Guardo lo sconosciuto di profilo, o meglio, guardo Jake di profilo. Ha un bel nome, anche se mi ricorda vagamente quell’antipatico ricco sfondato pieno di sé di mio cugino. Ma questi sono fatti miei.
Jake sorride (un sorriso da spot pubblicitario per Colgate, a dirla tutta) e abbraccia la donna che sembrava non aspettare altro che quel contatto. Beata lei.
Beata lei?! Un attimo, che c’entra?!
«Era da parecchio tempo che non ti facevi vedere, ragazzone» apostrofa l’uomo dietro il bancone,  che presumo essere il marito dell’arzilla signora.

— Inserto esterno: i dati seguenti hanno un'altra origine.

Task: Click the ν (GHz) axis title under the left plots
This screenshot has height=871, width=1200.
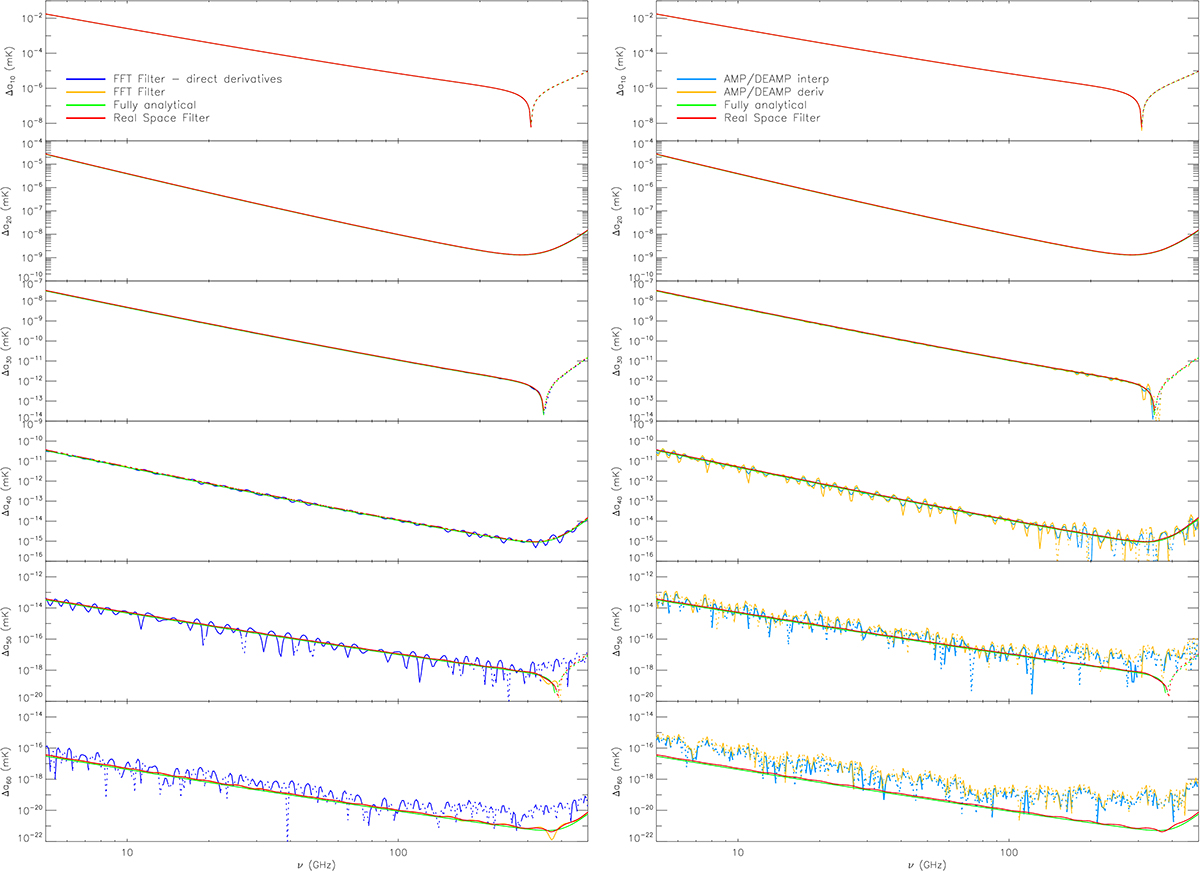Action: coord(315,863)
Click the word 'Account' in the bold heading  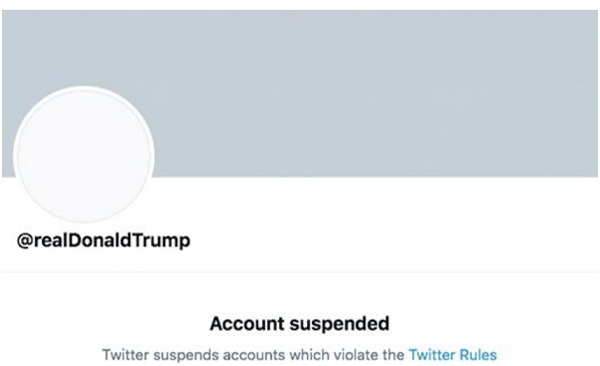[x=248, y=324]
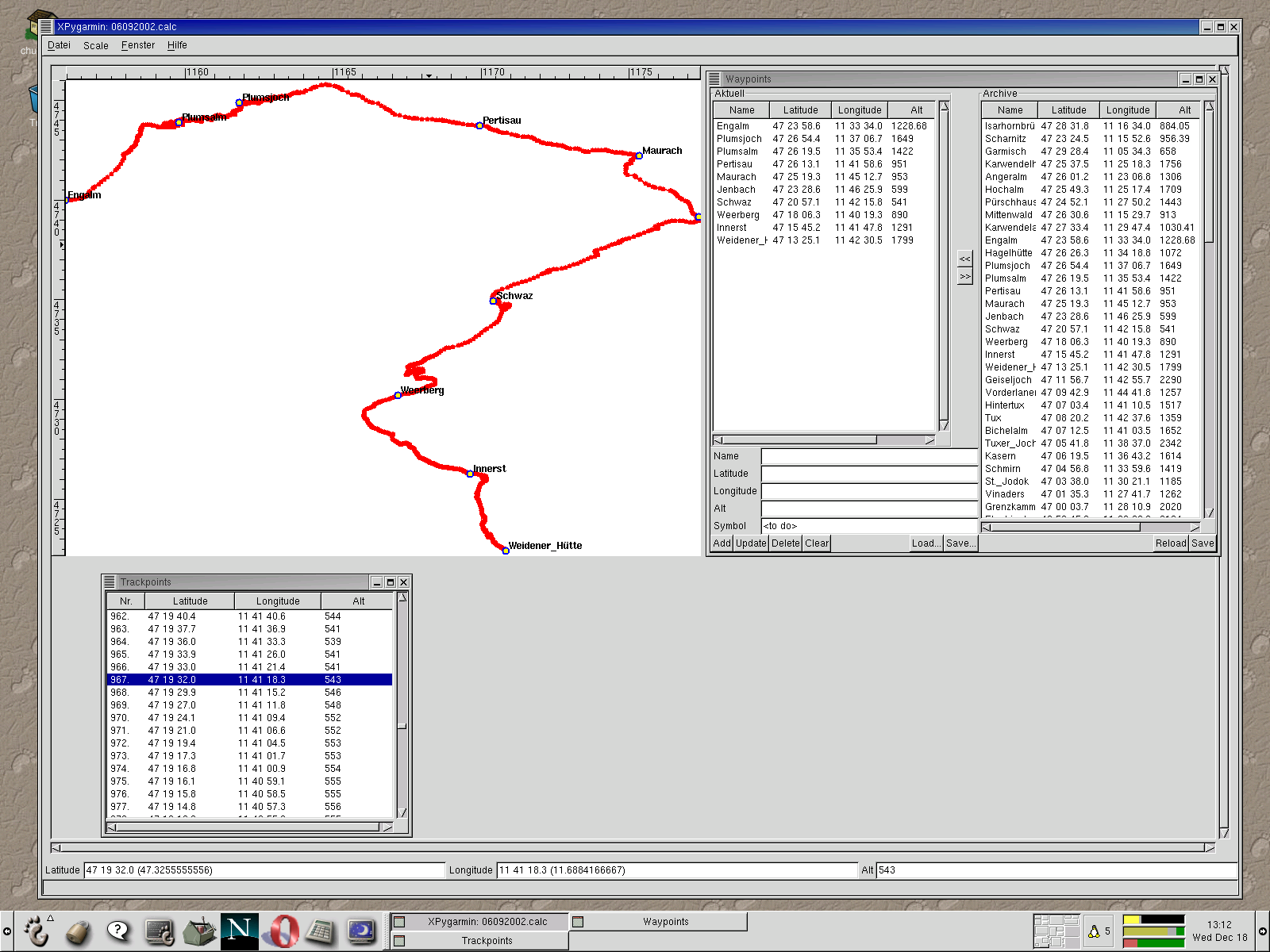Launch the Netscape browser icon
1270x952 pixels.
239,931
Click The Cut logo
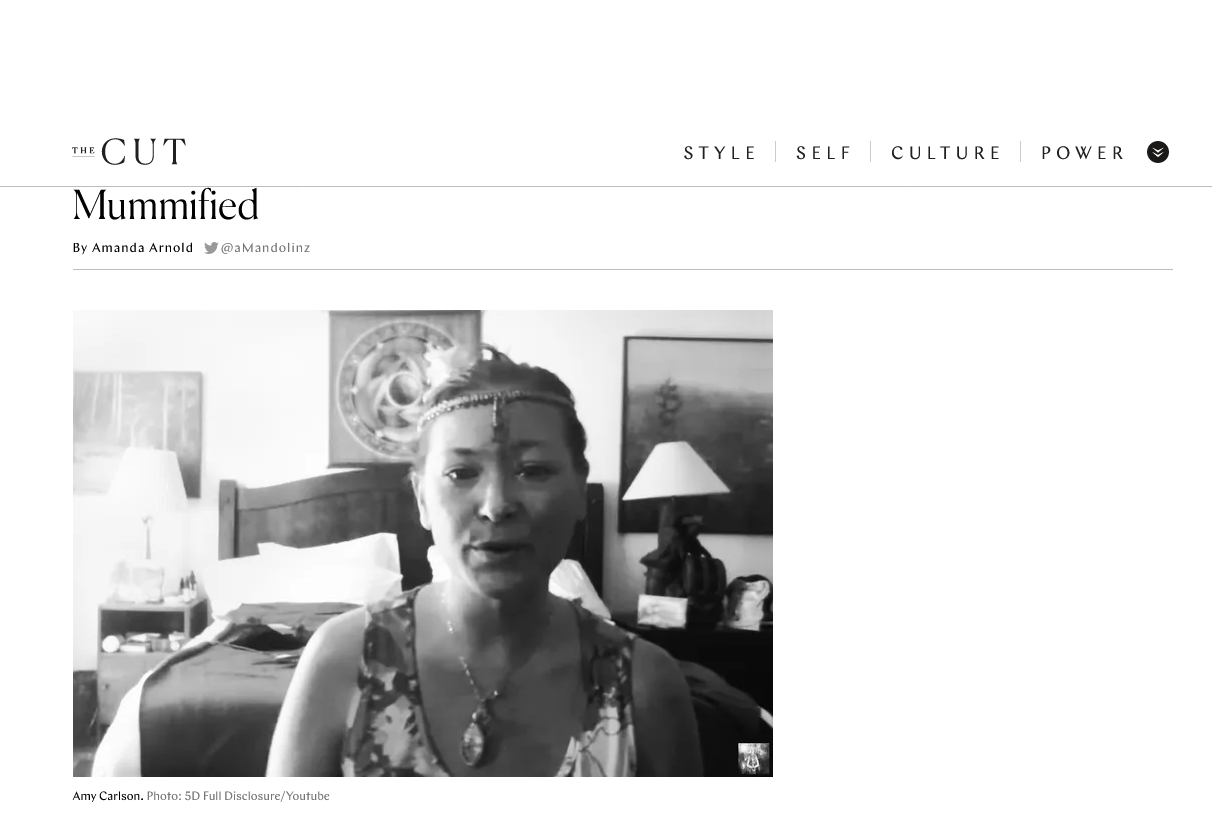 (129, 152)
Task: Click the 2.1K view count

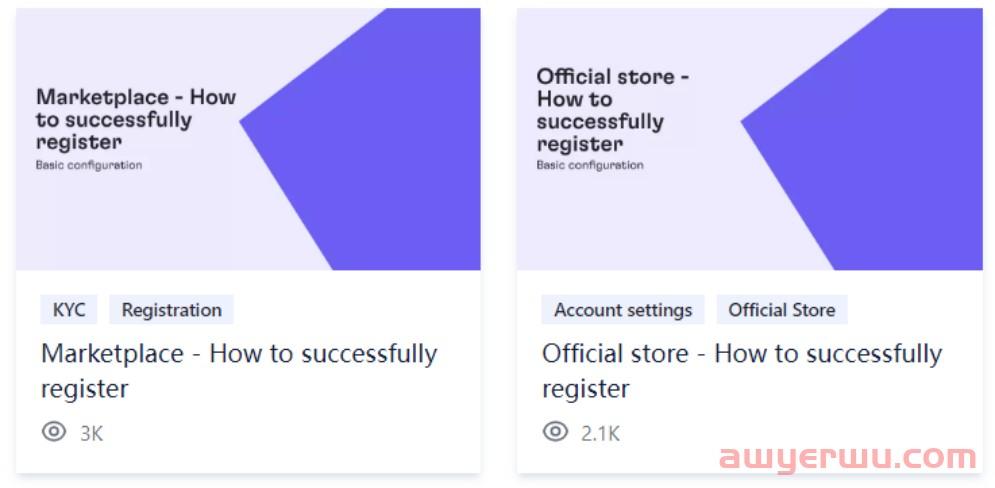Action: (600, 434)
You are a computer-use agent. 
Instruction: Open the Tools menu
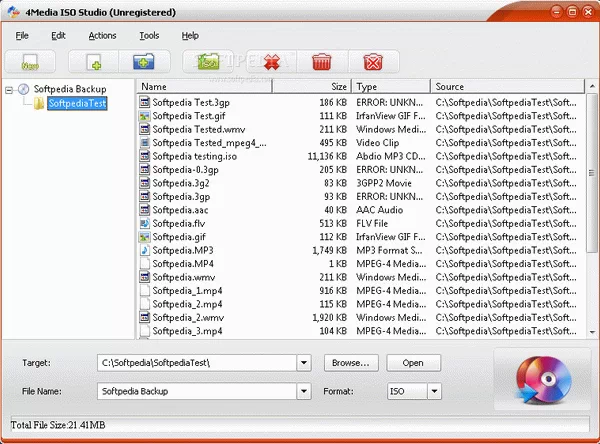pos(149,35)
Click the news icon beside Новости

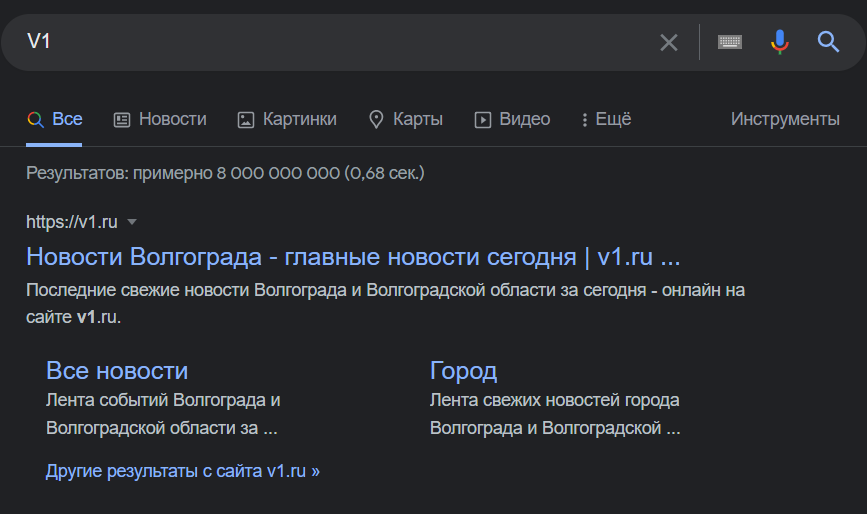pos(122,119)
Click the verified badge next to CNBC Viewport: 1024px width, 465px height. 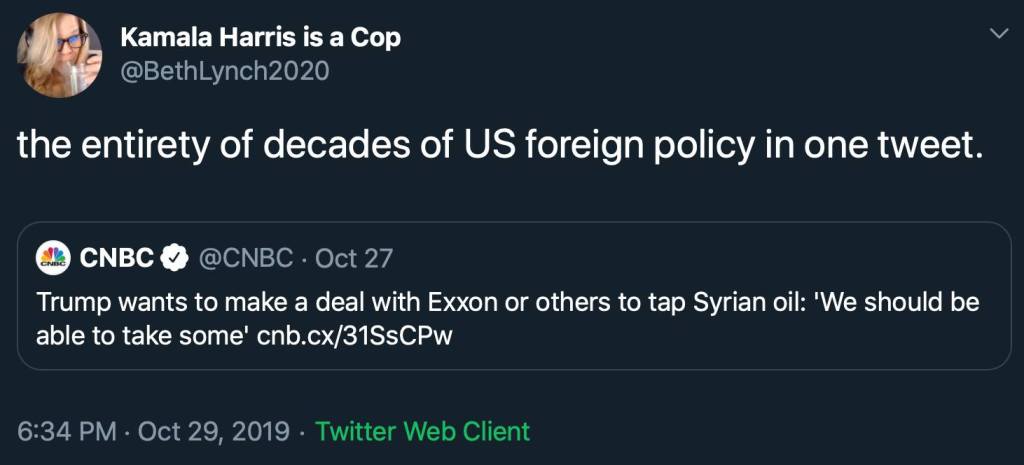[174, 259]
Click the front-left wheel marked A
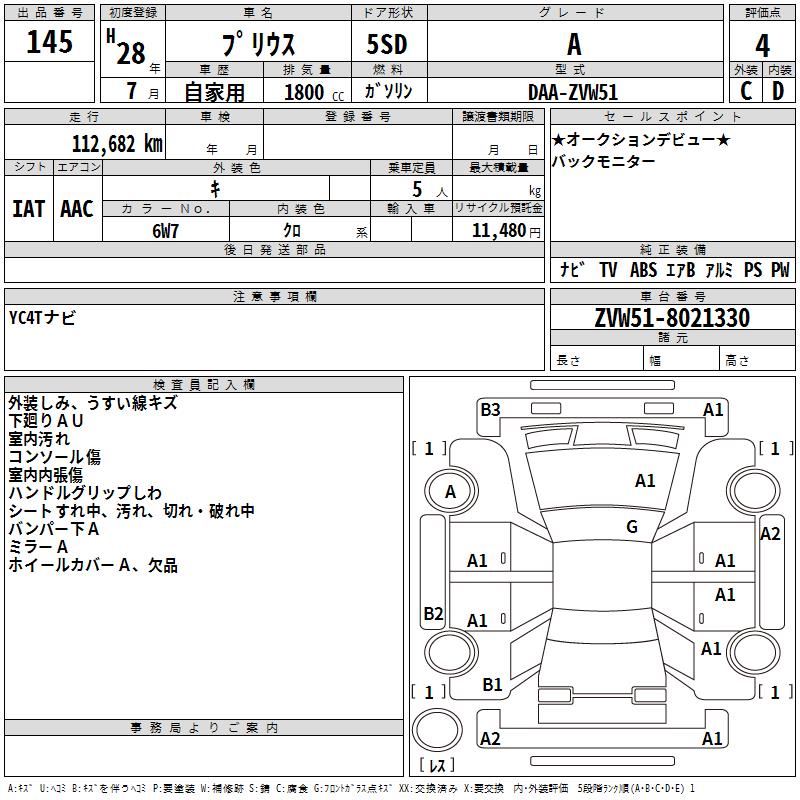The image size is (800, 800). coord(450,491)
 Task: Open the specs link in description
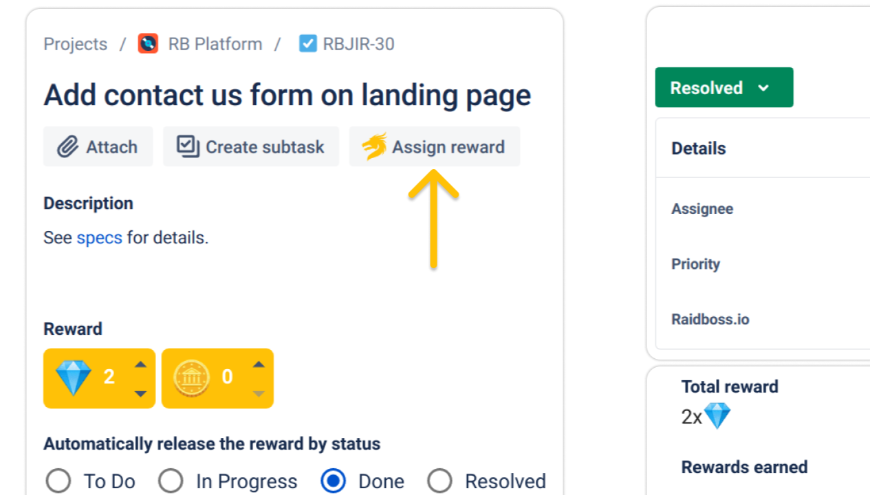pyautogui.click(x=99, y=238)
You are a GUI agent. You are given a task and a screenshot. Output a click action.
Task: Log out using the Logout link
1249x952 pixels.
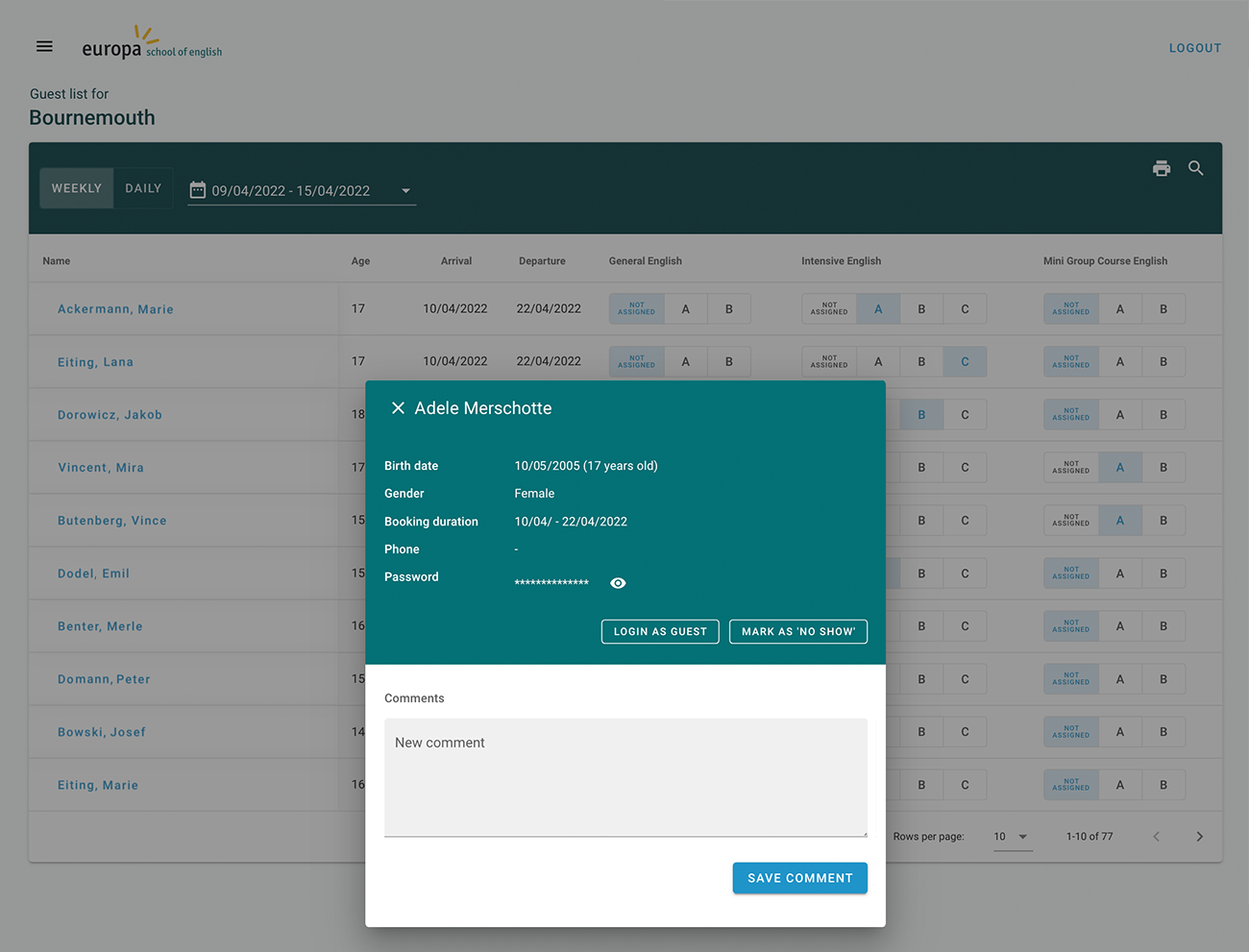pos(1194,48)
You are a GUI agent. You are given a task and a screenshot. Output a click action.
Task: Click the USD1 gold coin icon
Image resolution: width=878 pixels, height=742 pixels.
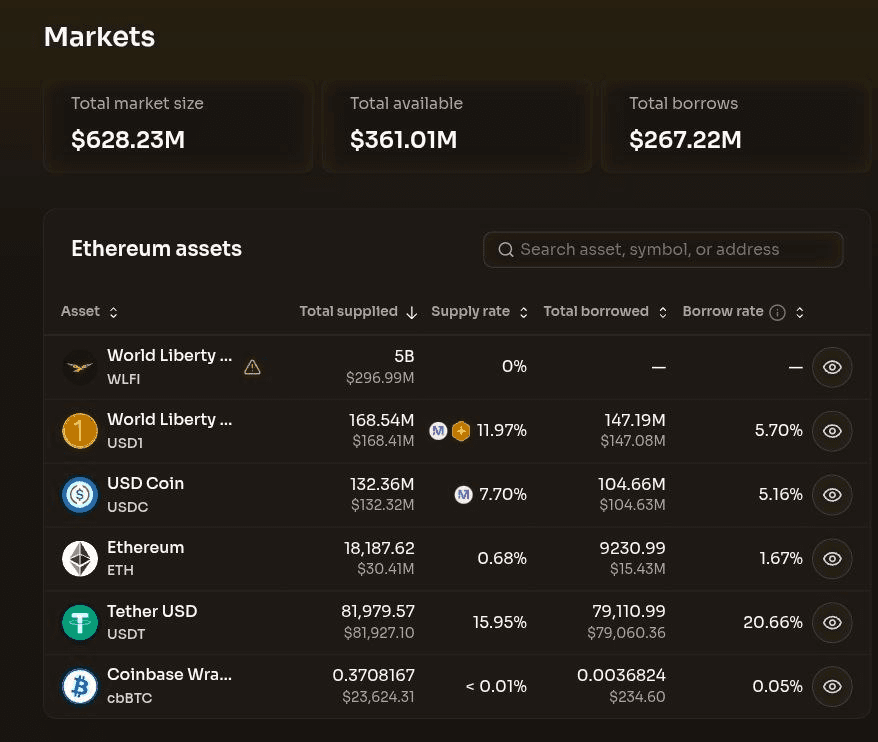coord(80,431)
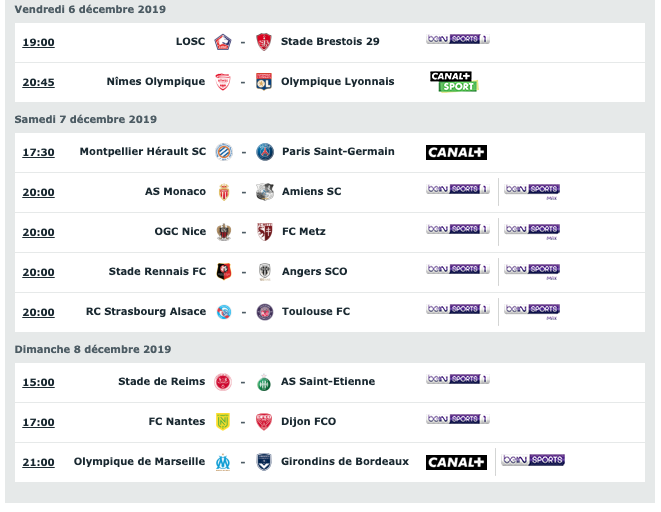The image size is (661, 512).
Task: Click the Dijon FCO team name
Action: (309, 421)
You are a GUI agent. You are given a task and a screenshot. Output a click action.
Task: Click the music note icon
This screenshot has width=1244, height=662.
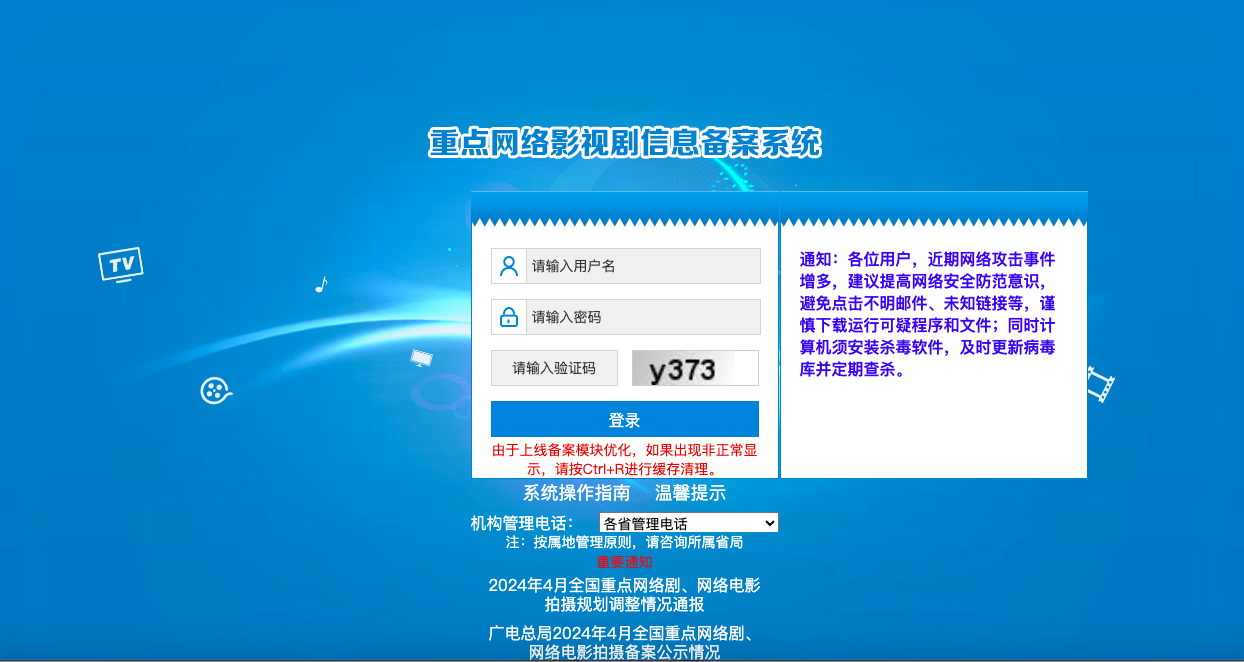(x=321, y=285)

«Sono stato impegnato con il lavoro, zio Harold» si giustifica con semplicità.
Ah, quindi quelli sono i suoi zii.
Pronto? Fa’ qualcosa, diamine! Sembri lobotomizzata!
Sì, ecco, sembro una ritardata incapace di parlare. Cosa faccio, cosa faccio…?
Tossisco un po’; è l’unica cosa che mi viene in mente e devo dire di non essere particolarmente fiera di questo non colpo di genio.
Oh, però funziona perché si girano tutti verso di me.
«Quel tavolo lì può andar bene?» chiede Jake indicandomi un punto del locale.
Non mi volto nemmeno a guardare la direzione, ma affermo pensando che sarebbe stupido fare obiezioni. E devo dire che ci resto un po’ male quando noto che ha scelto il tavolo nascosto nell’angolo più remoto di tutta la caffetteria invece di quello carino carino accanto alla finestra che avevo adocchiato appena entrata.
Pazienza. In fin dei conti, non mi importa proprio. Ho accettato solo per cortesia e per essere sicura di non avergli procurato qualche danno al cervello, quindi posso ben dire che non intendo restare qui più del necessario: la situazione è molto più che imbarazzante ed io non sono ancora in totale possesso delle mie facoltà intellettive.
Ci sediamo, uno di fronte all’altra e non diciamo una parola. Bene, che conversazione entusiasmante. Questa sarà sicuramente una giornata da ricordare, una di quelle da scrivere nel diario segreto che non ho mai avuto.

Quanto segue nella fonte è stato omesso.